Integrating antibody-based detection with other omics approaches provides comprehensive characterization of SPBC31F10.02:

• Immunoprecipitation coupled with mass spectrometry (IP-MS): Use SPBC31F10.02 antibodies to pull down the protein and its interacting partners for identification by mass spectrometry, creating a protein interaction network.

• ChIP-seq integration: Combine chromatin immunoprecipitation using SPBC31F10.02 antibodies with next-generation sequencing to map genomic binding sites, then integrate with:

  • Transcriptome data (RNA-seq) to correlate binding with gene expression changes

  • Other ChIP-seq datasets to identify co-binding with transcription factors or mediator components

  • Chromatin accessibility data (ATAC-seq) to understand chromatin context

• Phospho-specific antibody applications: Develop phospho-specific antibodies against identified SPBC31F10.02 phosphorylation sites and use them in parallel with phosphoproteomics to validate and quantify specific modifications during stress responses .

• Spatial proteomics integration: Combine immunofluorescence using SPBC31F10.02 antibodies with high-content imaging and subcellular fractionation proteomics to create a spatiotemporal map of protein localization and interactions.

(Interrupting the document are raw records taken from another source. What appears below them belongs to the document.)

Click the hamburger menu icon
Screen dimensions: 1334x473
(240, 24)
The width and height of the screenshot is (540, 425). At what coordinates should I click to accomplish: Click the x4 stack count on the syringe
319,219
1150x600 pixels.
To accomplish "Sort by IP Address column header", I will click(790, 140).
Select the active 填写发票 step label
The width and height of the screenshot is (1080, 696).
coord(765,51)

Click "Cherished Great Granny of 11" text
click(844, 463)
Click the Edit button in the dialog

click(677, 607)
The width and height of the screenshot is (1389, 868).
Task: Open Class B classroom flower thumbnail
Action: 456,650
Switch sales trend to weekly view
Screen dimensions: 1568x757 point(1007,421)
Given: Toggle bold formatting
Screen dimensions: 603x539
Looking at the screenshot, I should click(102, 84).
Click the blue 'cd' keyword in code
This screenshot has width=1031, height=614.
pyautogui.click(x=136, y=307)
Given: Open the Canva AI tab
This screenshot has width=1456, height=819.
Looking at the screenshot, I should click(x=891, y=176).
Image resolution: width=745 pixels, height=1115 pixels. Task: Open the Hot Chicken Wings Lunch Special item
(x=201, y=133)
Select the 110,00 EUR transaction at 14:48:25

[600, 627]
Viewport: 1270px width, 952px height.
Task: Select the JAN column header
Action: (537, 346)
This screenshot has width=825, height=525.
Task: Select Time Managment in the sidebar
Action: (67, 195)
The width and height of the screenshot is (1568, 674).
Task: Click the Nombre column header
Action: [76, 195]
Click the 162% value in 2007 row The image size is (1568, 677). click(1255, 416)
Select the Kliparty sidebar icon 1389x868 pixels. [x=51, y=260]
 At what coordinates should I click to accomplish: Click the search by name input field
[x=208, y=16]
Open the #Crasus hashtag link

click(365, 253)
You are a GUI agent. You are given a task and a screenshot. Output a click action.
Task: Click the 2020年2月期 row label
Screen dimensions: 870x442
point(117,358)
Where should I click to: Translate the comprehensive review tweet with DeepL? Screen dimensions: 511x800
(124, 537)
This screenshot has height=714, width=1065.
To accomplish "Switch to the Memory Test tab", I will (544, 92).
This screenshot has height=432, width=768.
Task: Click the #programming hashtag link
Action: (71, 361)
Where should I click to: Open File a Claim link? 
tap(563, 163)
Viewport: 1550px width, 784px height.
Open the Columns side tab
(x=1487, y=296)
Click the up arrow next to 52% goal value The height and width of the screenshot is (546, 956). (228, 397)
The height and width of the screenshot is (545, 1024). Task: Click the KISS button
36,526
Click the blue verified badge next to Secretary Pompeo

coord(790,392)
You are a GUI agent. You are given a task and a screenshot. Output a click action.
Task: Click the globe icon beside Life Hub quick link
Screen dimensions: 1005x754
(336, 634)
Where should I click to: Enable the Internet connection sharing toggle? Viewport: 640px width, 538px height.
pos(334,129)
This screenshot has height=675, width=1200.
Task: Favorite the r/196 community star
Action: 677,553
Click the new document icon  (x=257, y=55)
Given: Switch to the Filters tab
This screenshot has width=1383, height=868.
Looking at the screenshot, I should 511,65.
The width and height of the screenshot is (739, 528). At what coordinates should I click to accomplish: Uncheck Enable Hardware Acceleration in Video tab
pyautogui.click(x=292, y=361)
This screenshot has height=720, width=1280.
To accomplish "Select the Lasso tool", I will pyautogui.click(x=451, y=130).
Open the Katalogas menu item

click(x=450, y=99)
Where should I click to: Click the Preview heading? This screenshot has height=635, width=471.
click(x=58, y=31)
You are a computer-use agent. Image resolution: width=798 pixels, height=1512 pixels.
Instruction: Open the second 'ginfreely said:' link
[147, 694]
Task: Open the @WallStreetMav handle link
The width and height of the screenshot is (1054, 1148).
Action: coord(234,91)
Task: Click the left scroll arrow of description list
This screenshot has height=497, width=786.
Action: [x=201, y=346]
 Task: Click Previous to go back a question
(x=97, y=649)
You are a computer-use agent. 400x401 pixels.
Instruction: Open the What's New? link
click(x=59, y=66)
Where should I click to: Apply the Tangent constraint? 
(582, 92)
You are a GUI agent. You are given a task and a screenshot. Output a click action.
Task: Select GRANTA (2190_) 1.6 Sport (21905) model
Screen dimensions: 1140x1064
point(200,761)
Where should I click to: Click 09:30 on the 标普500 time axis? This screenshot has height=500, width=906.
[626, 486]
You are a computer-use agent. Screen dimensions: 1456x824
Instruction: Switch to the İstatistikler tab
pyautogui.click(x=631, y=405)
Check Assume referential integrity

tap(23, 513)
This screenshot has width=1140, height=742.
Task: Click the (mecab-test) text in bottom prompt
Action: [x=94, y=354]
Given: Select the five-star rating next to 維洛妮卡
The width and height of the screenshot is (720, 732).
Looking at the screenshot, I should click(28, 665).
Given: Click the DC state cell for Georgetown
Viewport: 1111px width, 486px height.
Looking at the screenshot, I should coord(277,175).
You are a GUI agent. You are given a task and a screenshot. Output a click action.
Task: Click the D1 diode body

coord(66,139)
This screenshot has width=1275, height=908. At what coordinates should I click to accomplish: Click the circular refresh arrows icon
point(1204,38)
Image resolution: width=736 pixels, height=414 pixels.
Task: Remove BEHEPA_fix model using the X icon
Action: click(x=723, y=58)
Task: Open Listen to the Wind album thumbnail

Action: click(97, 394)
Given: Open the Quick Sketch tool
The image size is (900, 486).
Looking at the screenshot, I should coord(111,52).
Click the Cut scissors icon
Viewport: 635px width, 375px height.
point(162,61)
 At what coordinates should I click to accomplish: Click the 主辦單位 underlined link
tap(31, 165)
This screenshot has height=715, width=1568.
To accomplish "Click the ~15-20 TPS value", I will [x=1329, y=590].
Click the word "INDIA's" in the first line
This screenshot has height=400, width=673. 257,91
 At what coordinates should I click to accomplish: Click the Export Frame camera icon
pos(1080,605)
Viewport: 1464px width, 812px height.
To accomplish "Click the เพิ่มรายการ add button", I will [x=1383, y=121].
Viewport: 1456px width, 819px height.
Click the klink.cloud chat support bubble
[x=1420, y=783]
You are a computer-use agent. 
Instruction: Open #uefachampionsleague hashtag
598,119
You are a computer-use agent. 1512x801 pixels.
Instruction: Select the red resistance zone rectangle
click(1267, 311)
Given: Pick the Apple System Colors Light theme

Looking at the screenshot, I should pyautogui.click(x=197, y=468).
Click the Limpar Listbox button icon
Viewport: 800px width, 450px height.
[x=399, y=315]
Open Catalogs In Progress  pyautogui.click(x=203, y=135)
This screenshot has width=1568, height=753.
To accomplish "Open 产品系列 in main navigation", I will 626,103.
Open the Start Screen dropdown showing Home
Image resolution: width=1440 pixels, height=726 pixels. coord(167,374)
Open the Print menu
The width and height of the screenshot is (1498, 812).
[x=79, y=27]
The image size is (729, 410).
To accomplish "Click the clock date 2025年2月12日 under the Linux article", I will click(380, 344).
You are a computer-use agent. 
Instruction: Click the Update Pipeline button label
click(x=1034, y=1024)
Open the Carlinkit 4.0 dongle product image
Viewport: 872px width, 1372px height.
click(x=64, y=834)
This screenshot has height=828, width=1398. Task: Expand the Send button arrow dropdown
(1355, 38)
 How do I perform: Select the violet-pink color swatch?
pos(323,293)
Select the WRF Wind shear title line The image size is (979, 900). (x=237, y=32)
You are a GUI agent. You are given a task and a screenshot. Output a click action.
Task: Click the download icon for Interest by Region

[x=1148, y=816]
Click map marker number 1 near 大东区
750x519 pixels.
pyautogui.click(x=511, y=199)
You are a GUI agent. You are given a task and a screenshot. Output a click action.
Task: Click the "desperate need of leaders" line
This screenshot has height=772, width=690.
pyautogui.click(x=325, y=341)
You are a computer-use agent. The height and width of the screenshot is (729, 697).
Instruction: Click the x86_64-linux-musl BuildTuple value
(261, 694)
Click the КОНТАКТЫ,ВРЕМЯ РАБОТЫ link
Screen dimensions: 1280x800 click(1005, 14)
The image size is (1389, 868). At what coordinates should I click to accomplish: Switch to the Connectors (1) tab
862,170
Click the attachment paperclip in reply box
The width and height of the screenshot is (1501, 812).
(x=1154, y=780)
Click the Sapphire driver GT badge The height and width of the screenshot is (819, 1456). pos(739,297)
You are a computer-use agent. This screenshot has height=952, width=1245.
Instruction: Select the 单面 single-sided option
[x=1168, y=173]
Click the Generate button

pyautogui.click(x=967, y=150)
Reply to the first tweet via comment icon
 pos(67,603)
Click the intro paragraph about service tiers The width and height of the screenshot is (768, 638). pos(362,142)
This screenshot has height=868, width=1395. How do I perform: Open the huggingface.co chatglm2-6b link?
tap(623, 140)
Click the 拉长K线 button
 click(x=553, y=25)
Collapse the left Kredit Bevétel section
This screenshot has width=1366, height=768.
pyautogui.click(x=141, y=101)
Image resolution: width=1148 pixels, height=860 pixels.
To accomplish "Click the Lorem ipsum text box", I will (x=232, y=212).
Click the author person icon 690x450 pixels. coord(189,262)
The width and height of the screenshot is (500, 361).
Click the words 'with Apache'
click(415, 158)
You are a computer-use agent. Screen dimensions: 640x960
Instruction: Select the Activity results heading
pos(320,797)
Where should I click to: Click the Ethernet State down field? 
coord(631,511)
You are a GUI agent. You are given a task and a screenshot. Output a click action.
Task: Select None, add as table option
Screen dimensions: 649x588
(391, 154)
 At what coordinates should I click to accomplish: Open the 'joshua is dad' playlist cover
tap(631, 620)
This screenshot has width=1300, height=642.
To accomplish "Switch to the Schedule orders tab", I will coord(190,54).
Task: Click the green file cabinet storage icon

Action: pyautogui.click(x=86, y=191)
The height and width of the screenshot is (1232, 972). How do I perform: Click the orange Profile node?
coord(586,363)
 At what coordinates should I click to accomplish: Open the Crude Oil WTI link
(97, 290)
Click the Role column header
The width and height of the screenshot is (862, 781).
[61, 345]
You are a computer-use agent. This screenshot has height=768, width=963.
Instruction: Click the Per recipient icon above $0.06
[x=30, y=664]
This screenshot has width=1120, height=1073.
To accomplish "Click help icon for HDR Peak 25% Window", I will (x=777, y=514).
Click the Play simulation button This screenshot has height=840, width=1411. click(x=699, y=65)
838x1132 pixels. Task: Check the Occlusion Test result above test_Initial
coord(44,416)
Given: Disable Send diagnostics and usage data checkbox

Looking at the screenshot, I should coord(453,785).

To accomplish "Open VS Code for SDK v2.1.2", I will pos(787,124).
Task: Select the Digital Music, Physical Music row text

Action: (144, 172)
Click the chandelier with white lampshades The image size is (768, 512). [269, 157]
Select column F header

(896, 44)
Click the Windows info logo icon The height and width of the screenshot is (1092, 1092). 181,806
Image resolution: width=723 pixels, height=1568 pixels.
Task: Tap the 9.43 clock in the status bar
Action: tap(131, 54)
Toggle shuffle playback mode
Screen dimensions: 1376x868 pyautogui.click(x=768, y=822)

• Multi-omics data integration: Apply computational approaches to integrate antibody-based quantification of SPBC31F10.02 with:

  • Transcriptomics data to correlate protein levels with mRNA expression

  • Metabolomics data to link SPBC31F10.02 function to metabolic changes

  • Phenomics data to associate molecular changes with cellular phenotypes

• Network-based analysis: Position SPBC31F10.02 within cellular networks by combining antibody-based interaction data with genetic interaction networks and computational predictions.

• Temporal dynamics studies: Use antibody-based detection in time-course experiments combined with other omics approaches to understand the temporal order of events involving SPBC31F10.02 during cellular processes.